• Exercise details
The required output is the line that contains "Task: Maximize the window with green button" and every line after it, each written out exactly, up to the end of the entries.

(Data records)
○ ○ ○ ○ ○ ○ ○

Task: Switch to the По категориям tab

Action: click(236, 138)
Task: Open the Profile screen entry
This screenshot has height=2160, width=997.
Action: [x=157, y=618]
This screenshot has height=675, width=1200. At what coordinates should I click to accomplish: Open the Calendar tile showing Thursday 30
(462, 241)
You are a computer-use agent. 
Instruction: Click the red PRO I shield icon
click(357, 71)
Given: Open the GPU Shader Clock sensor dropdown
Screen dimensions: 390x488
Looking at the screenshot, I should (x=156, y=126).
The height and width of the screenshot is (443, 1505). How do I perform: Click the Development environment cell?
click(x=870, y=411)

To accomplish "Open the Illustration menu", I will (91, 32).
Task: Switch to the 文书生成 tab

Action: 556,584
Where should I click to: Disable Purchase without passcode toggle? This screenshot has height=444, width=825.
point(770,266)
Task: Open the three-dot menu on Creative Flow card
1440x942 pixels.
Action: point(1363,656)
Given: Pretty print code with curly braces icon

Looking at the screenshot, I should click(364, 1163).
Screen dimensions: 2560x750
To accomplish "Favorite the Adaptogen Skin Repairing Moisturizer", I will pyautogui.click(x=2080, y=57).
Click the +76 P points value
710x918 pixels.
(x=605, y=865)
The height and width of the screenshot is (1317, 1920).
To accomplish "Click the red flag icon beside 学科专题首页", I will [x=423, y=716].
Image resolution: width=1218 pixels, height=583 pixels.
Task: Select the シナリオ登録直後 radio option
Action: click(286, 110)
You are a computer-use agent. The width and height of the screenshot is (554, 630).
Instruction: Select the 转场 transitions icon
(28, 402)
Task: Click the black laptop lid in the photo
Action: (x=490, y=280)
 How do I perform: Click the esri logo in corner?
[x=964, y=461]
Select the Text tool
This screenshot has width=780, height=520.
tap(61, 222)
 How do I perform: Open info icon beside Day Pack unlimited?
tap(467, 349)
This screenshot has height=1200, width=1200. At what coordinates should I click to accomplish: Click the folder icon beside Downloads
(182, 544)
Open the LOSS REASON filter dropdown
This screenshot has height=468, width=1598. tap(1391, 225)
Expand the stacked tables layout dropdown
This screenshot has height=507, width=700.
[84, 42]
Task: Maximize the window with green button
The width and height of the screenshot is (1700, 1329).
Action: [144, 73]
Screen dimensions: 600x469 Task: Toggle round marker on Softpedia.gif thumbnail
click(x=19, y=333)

○ ○ ○ ○ ○ ○ ○

• The completed task
Task: Maximize the window with green button
The width and height of the screenshot is (1700, 1329).
Action: [144, 73]
Screen dimensions: 600x469 Task: Toggle round marker on Softpedia.gif thumbnail
click(x=19, y=333)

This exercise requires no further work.